Insulin drives the liver’s metabolic functions by activating a molecule called phosphoinositide 3-kinase (PI3K), which then recruits other enzymes to carry out its orders. While researchers knew that the PI3K pathway was important to insulin’s action, until now they didn’t know how insulin uses PI3K to control either glucose or lipid metabolism.
Using mice bred to lack specific subunits of the PI3K pathway, the researchers discovered that mice that could not activate the protein kinase Akt had increased glucose production in the liver, impaired glucose tolerance and increased levels of insulin in the blood, all contributors to type 2 diabetes. On the other hand, those mice with defects in the atypical forms of the enzyme protein kinase C (PKC) had decreased lipids in the blood and reduced levels of a protein called SREBP, which is critical for regulating fatty acid and cholesterol in the blood. (This particular form of the PKC enzyme is distinct from the form known as PKC-beta, which is activated by high blood glucose and is linked to many diabetic complications, including those of the eye and the blood vessels.)

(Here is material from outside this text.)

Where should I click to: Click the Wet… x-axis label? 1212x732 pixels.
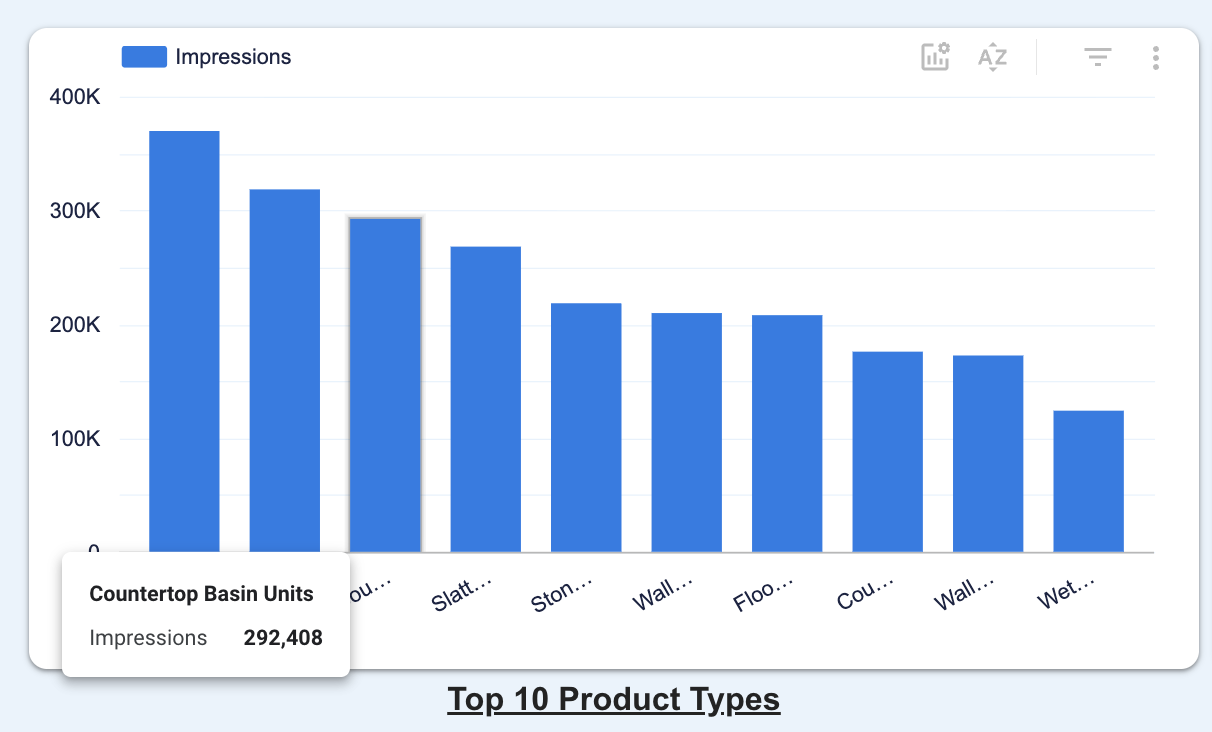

“People used to think that Akt controlled both glucose and the lipids in the liver,” says Dr. Taniguchi. “Now we know that Akt has nothing to do with the lipids. Akt controls the glucose part and the atypical PKC controls the lipids part.” He explains that some patients with fatty liver disease don’t have any glucose problems, while others with type 2 diabetes don’t have problems with their lipids. “Now that we have uncovered the important molecules for each condition,” says Dr. Taniguchi, “we can begin to look for ways to specifically target just the lipids or just the glucose.”
Others participating in the study included: former Joslin fellow Tatsuya Kondo, M.D., Ph.D., of the Graduate School of Medical Science, Kumamoto University, Japan; Mini Sajan, Ph.D., and Robert Farese, Ph.D., of the University of South Florida College of Medicine; Ji Luo, Ph.D. and Lewis C. Cantley, Ph.D., of Beth Israel Deaconess Medical Center, Boston, and Harvard Medical School (HMS); Roderick Bronson, D.V.M., of HMS; and Tomoichiro Asano, M.D., of the University of Tokyo.